Le rêve continue pour Verdonck

Moteurs

Olivier de Wilde

Publié le

Le Bruxellois débarque en F3000 à 18 ans

BRUXELLES Le conte de fées continue pour le jeune Ucclois Nico Verdonck. Un peu plus d'un an après avoir remporté la RACB Formula Renault Academy, moins de deux mois après avoir fêté son 18e anniversaire, le permis de conduire la voiture de son grand-père à peine en poche, notre espoir vient de signer un contrat longue durée en F 3000 avec le team belge Astromega. Dès le prochain GP de Saint- Marin à Imola, fin avril, le Bruxellois néerlandophone battra un nouveau record de précocité dans la discipline en devenant l'équipier de l'autre jeune talent belge Jan Heylen.

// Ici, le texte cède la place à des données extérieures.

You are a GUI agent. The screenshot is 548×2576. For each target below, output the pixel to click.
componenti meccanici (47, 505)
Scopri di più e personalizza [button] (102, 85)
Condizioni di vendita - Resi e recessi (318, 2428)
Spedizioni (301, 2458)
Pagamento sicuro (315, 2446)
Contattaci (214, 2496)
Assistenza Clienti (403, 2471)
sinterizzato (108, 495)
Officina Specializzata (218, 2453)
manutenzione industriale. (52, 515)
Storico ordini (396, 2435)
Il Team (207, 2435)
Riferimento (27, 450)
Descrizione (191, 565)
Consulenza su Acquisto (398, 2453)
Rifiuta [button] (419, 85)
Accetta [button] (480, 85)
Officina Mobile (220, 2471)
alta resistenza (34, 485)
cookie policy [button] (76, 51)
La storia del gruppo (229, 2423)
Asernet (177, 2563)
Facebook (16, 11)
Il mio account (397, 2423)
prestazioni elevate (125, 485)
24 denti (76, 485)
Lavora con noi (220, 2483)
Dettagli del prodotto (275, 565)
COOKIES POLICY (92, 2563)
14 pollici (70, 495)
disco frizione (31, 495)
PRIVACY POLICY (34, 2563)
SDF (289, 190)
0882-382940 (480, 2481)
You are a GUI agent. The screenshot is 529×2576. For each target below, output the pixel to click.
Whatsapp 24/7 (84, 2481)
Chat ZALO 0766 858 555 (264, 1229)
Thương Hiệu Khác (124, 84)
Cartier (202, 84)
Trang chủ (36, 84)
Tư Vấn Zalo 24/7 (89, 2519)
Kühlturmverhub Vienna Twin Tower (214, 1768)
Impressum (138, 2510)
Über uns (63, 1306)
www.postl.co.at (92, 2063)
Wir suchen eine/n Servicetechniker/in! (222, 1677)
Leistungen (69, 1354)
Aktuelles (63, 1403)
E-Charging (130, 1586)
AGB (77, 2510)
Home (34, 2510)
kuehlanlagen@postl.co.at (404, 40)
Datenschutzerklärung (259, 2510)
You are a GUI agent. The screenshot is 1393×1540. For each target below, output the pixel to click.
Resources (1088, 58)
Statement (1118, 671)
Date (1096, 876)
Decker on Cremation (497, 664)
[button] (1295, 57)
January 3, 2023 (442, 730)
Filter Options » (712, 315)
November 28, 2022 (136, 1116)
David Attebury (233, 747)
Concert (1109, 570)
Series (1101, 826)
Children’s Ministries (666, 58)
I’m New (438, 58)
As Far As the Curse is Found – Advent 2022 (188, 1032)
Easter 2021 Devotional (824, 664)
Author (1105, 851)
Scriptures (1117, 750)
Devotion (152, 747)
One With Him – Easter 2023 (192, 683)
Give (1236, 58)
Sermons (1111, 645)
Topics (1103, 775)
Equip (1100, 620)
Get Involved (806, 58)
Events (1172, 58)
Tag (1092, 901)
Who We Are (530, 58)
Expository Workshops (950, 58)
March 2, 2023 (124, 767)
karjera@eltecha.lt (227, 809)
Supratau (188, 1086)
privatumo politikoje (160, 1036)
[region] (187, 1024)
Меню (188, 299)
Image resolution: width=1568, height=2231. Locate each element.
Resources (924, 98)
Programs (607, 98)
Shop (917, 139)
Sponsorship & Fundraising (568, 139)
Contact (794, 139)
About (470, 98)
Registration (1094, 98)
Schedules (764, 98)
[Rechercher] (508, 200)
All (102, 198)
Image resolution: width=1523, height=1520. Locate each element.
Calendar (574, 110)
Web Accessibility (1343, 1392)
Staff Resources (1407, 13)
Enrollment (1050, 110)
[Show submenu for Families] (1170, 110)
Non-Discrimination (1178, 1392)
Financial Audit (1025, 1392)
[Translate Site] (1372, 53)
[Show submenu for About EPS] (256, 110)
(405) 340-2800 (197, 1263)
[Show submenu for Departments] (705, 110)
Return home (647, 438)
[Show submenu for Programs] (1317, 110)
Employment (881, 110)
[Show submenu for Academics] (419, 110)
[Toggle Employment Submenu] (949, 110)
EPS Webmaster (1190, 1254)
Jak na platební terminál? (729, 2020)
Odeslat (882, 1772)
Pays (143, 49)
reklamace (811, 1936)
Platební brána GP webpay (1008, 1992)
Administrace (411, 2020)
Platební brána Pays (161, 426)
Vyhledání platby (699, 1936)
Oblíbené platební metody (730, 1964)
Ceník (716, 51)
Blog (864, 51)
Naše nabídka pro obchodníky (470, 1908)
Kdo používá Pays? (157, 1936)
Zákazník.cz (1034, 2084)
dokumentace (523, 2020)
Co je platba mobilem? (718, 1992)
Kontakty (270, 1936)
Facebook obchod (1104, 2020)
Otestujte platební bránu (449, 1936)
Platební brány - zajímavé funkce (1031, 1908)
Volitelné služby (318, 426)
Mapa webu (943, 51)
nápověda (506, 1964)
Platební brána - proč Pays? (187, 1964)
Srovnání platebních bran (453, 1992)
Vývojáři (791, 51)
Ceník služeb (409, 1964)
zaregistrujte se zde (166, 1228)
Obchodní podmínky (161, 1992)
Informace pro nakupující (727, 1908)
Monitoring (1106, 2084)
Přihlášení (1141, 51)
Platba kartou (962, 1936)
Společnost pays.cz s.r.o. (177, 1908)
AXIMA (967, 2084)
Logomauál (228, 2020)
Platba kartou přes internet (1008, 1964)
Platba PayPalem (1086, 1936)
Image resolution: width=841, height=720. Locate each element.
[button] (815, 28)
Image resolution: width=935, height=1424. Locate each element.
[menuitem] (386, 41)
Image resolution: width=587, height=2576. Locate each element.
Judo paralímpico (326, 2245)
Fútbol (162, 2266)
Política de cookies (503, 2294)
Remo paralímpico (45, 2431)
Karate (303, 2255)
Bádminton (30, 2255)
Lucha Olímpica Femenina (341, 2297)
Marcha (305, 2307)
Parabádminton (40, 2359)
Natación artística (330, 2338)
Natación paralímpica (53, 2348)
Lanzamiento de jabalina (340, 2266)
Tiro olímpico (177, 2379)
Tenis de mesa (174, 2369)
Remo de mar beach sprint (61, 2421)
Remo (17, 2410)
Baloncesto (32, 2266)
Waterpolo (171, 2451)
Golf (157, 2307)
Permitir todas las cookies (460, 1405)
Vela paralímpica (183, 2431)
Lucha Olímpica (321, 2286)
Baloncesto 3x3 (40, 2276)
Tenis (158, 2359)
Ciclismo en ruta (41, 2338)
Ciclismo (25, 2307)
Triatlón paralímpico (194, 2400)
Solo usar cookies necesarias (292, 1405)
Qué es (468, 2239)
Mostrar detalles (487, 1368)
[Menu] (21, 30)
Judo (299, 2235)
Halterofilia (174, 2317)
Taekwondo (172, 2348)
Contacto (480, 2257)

Contrairement à son ex-rival en Formula Renault 1600 Jérôme D'Ambrosio, Nico Verdonck effectuera donc un bond immense en sautant plusieurs catégories pour s'installer dans le baquet d'une F 3000. Pas trop risqué?

«Le pas n'est pas plus grand que celui franchi par Raikkonen en passant de la Formula Renault 2000 à la F 1», estime un vice-champion belge gardant encore ce titre raté sur le fil en octobre dernier en travers de la gorge. «D'Ambrosio est un très bon pilote mais rien ne prouve qu'il soit meilleur que moi. Normalement, j'au- rais dû être couronné. Mais le team et moi avons commis quelques erreurs, surtout aux Spa Euro Race. Je regrette de ne pas avoir été sacré champion même si, aujourd'hui, ma carrière prend néanmoins l'envol souhaité.»

Et pour ne pas perdre de temps, Nico a directement opté pour l'anti- chambre de la F 1. «Je sais que cela va être très dur, mais je m'y prépare, tant mentalement que physiquement. Depuis cinq mois, je suis suivi par l'entraîneur de Johan Museeuw ou Frank Vandenbroucke. Lors de mes premiers tests en F 3000, à Francorchamps, puis à Valencia où j'étais malade et malgré tout à une seconde de l'Américain Bell, j'ai surtout souffert du cou. Mais c'est normal avec les G que l'on prend dans les courbes rapides. Dès les prochains essais FIA, les 16, 17 et 18 février à Jerez, il est prévu que j'effectue une simulation sur la distance d'un GP. Cela devrait aller.»

De toute manière, Nico aborde ce nouveau challenge de manière très décontractée: «Ma seule ambition pour cette première année est d'apprendre: les circuits et la discipline. Je me moque des résultats. Vu sa plus grande expérience, mon équipier Heylen a intérêt à être plus rapide que moi. Mais moi, je n'ai rien à perdre. J'ai une vision et un contrat à long terme, un peu comme Duval en rallye. Je ne ressens aucune pression. Et j'ai la chance d'évoluer dans un team que je connais déjà puisque j'ai roulé avec Astromega en 2003. Le patron Mikke Van Hool croit beaucoup en moi et va me donner les moyens d'évoluer. Il a déjà fait un gros effort financier pour que je puisse continuer avec lui. Car, finalement, je ne paye pas plus cher que pour une saison en F 3. Je ne pouvais pas refuser cette opportunité. C'est un risque mais ne faut-il pas en prendre dans notre sport?»

En prenant cette voie assez périlleuse pour un jeune ne possédant qu'une année de monoplace dans les jambes, Nico Verdonck deviendra-t-il le prochain Belge en F 1? «Je l'espère, oui. Quand je vois que j'étais trois secondes plus rapide que Piquet Jr dans ma Formule Renault 1600 l'an dernier à Spa, je me dis pourquoi pas moi.»